Additional Dolby Vision titles from other content providers will soon be available through Netflix, Vizio said.
“Vizio and Dolby have worked tirelessly together to make true High Dynamic Range a reality for consumers. The picture quality achieved with Dolby Vision on the Vizio Reference Series is literally jaw-dropping and establishes a new level of excellence for the industry,” said Matt McRae, Vizio chief technology officer. “High Dynamic Range and Ultra Color Spectrum is enabled through proprietary, custom panel technologies creating a television that pushes the limits of contrast ratios and color gamut while redefining the level of picture quality available at home. Vizio worked closely with partners like Dolby, Warner Bros. Home Entertainment, Vudu and Netflix to ensure content was re-mastered to take advantage of the Reference Series’ capabilities and ready to stream through Vizio Internet Apps Plus.”
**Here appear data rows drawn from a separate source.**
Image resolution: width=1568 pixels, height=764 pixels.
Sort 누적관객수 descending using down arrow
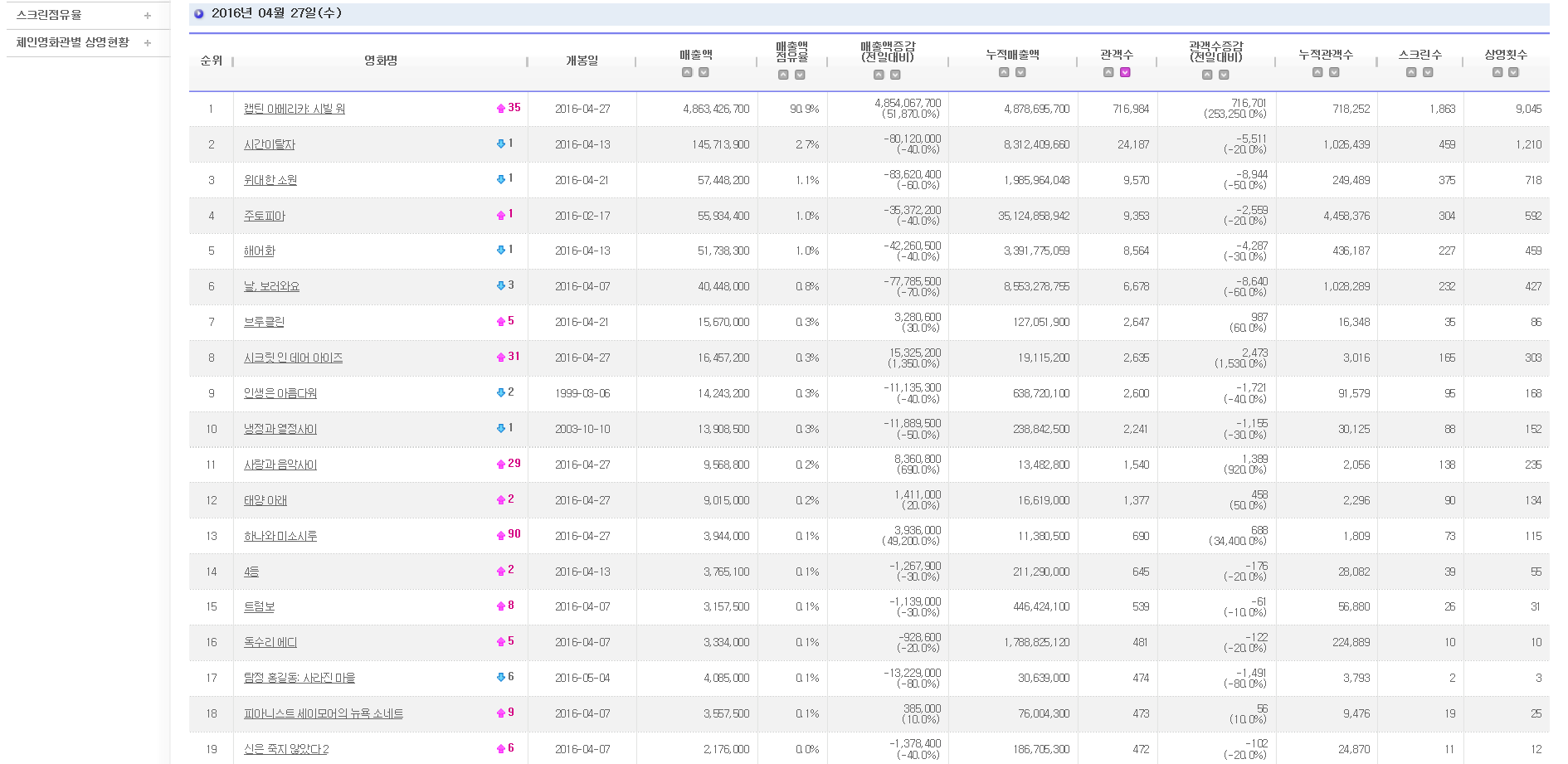point(1334,72)
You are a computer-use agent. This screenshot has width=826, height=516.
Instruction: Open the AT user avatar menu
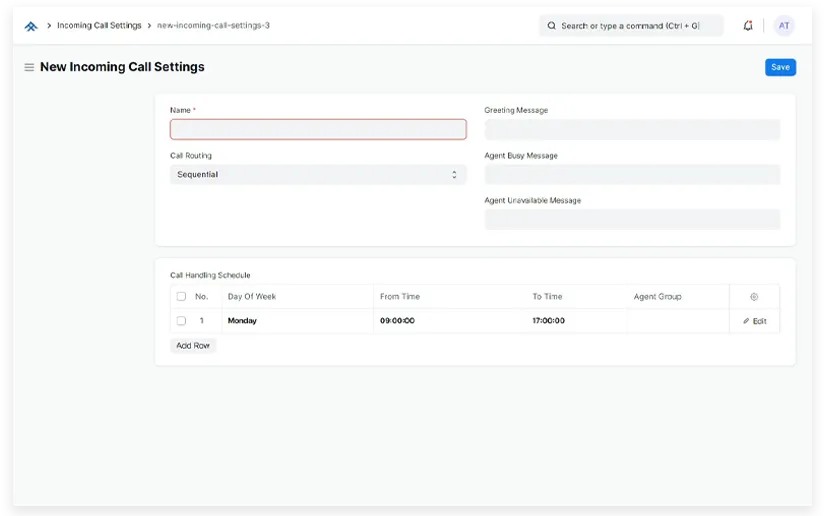tap(784, 26)

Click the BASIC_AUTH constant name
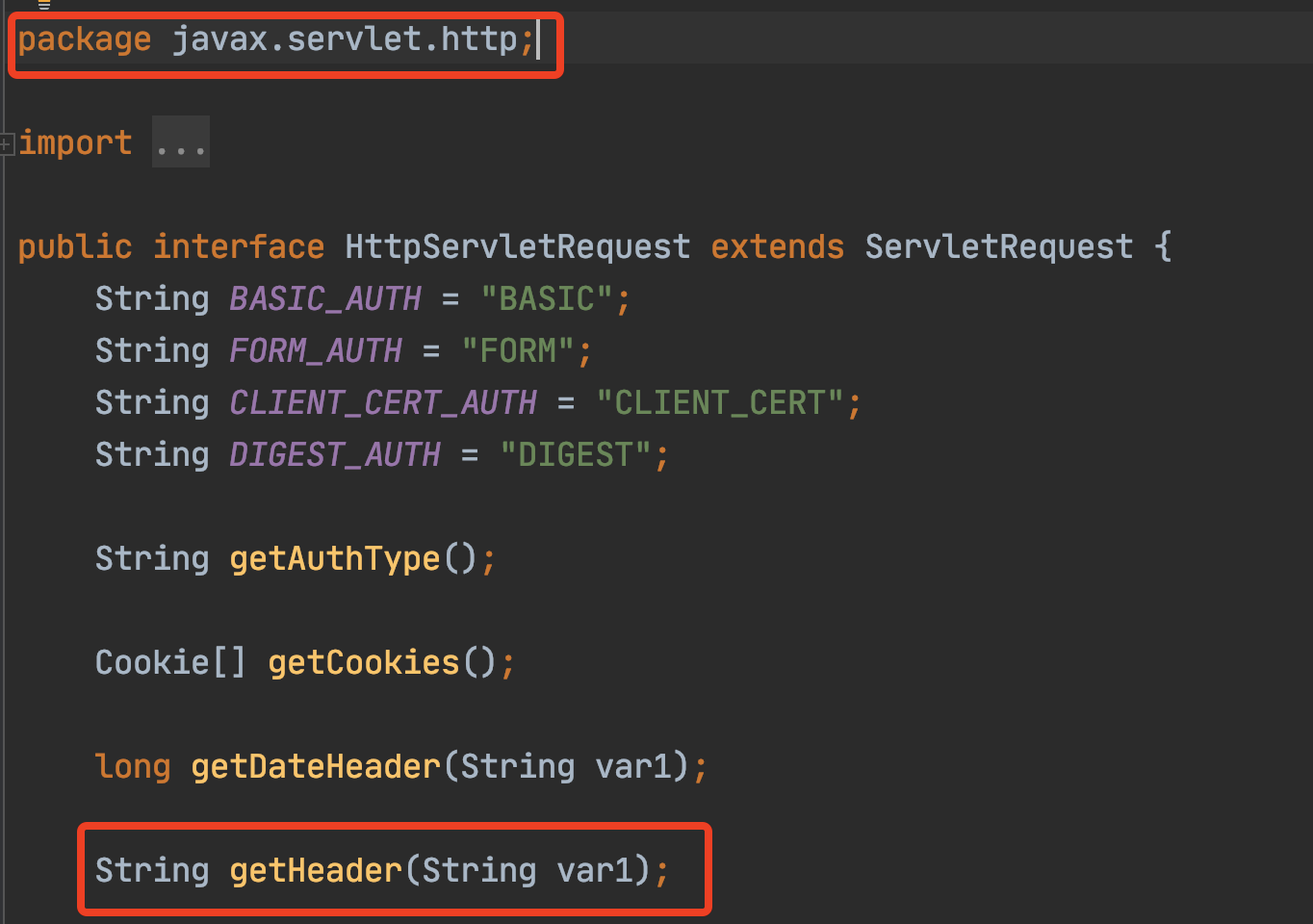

Vizio said Netflix has “committed to remastering content in Dolby Vision and is expected to deliver season one of its popular adventure drama Marco Polo as its first Dolby Vision release via the Netflix app soon. Netflix will also offer season two of Marco Polo in Dolby Vision upon premiere.”
Other features in the Reference Series models include: 802.11ac dual-band WiFi; Vizio Internet Apps Plus for access to High Dynamic Range playback through Vudu; Ultra HD content through apps including Netflix, Amazon Instant Video, UltraFlix, and Toon Goggles; support for HEVC H.265 decoding; a V6 six-core processor; Clear Action 1800 motion smoothing with what the company calls “a 240 Hz effective refresh rate achieved with backlight scanning;” and a VM50 Engine for dedicated Ultra HD motion and picture-processing.
Also included is a Spatial Scaling Engine for 1080p upconversion to 4K UHD resolution.
The 65-inch model adds an integrated home theater audio system with a 10-inch wireless subwoofer; two rear satellite speakers; Dolby and DTS sound enhancement, more than 101 dB of sound output with less than 1 percent harmonic distortion.
The integrated “sound bar” includes left and right front channels and a center channel, and detaches from the suppled table top stand for those who prefer to use a separate audio system.
The 120-inch model will not have an integrated sound system. It will ship only with a specially designed wall mount. A special wall mount will be extra for the 65-inch set.